Croydon Council currently supports about 180 fostering households in the borough and is very keen to hear from people who can look after young children and teenagers from all backgrounds.
Fostering involves looking after a child or young person as if they are a member of your own family. This means doing all the normal things you would with your own children - being involved in their school life, taking them to doctor and dentist appointments, being actively involved in their recreational and social activities.
Being in care can be really difficult. Children who are passed from home to home feel so alone, because there are no constants in their lives.
Fostering is one way to help a child feel more settled and give them a loving environment in which they can begin to thrive.
There are a number of different types of fostering placements, ranging from emergency, short term placements to permanent fostering. There are normally about three to six months between an initial enquiry and someone getting their first foster placement.
Croydon Council have produced a number of case studies to help give a flavour of what fostering is all about.
Here are 'Kevin' and 'Jamie's' stories:
Kevin is ten. He was adopted when he was three but sadly his adoptive family never really bonded with him. His adoption broke down when he was eight.
Since then Kevin has lived in a Croydon children's home. The children's home has found that Kevin thrives in an environment where there are consistent boundaries and lots of opportunities to succeed and be rewarded.
Kevin is desperate for a new family to grow up in but he needs a family who will be able to cope with a child who can be rude and defiant as well as kind and affectionate.
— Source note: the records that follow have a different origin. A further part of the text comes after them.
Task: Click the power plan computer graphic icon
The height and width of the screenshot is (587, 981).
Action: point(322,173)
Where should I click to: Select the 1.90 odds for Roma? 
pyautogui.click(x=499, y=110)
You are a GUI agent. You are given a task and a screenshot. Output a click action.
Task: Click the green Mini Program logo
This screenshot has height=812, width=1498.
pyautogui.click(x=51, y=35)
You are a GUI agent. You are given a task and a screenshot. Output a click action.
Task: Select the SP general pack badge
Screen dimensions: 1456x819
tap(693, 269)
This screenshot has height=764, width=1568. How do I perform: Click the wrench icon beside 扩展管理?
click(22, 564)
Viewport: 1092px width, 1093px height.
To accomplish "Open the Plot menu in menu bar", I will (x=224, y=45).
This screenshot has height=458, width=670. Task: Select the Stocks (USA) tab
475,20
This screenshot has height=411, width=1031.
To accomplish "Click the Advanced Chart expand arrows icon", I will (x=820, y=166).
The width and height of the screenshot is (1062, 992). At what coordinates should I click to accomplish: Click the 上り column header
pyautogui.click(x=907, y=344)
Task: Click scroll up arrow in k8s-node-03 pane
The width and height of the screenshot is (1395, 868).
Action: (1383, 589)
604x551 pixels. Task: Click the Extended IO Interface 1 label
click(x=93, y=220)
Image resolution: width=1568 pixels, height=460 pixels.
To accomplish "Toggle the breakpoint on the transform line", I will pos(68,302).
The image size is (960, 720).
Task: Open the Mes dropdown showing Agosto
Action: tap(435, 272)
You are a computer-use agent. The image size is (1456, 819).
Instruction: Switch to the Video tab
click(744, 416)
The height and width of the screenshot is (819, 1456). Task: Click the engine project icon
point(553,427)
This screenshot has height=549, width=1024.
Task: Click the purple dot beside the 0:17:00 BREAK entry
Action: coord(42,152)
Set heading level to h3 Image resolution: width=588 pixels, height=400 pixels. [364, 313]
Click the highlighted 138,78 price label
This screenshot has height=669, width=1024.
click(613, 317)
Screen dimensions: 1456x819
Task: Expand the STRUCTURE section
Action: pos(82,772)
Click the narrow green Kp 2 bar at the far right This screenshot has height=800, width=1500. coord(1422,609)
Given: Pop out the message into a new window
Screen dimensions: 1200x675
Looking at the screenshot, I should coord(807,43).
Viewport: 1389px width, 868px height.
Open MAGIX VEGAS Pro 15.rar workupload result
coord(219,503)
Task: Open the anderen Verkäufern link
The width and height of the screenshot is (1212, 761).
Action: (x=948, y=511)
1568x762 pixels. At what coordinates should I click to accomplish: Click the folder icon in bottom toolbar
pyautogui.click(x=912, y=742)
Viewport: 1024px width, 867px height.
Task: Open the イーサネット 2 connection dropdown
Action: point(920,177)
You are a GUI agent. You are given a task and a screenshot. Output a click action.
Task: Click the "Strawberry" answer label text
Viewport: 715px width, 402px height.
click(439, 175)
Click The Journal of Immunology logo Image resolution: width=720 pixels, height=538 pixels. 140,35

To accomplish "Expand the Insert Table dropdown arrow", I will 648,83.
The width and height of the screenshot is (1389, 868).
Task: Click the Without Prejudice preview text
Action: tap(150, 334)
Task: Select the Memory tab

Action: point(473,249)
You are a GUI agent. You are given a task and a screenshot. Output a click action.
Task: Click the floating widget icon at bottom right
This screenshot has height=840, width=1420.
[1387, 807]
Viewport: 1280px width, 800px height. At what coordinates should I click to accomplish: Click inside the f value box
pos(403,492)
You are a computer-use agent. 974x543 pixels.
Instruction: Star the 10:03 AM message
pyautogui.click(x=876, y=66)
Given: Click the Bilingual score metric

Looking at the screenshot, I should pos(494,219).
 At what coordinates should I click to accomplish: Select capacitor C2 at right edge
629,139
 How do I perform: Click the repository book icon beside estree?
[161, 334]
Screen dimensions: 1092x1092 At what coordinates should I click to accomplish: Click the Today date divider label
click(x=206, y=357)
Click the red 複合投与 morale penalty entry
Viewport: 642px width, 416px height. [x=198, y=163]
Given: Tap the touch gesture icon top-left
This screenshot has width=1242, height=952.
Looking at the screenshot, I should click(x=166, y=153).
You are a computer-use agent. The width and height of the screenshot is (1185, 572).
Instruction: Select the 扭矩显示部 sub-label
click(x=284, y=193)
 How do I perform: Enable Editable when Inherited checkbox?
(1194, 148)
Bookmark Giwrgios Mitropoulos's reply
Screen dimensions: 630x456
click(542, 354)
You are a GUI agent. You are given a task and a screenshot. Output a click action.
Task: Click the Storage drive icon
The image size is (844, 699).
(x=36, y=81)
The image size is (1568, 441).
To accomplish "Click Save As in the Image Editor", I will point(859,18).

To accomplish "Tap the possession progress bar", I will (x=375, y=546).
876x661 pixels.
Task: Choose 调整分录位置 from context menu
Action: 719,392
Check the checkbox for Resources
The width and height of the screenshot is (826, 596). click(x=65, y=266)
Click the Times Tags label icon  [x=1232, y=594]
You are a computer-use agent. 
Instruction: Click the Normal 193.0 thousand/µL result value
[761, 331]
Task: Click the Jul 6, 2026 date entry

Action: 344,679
Jamie is six. He is currently living at a respite care unit for children with special needs. Jamie loves riding on buses, trains and trams. He has a large collection of small cars which he likes to line up in long traffic jams.
Jamie has an autistic spectrum disorder. He can easily become agitated, particularly if his routine is altered. Jamie is the fourth child in a family of six.
Jamie's mum and dad have struggled to meet his special needs and keep him safe while meeting the many demands of their young family.
To help people understand the process and commmitment involved in fostering, Croydon Council run information sessions where people can meet a member of the fostering team and speak directly with existing foster carers.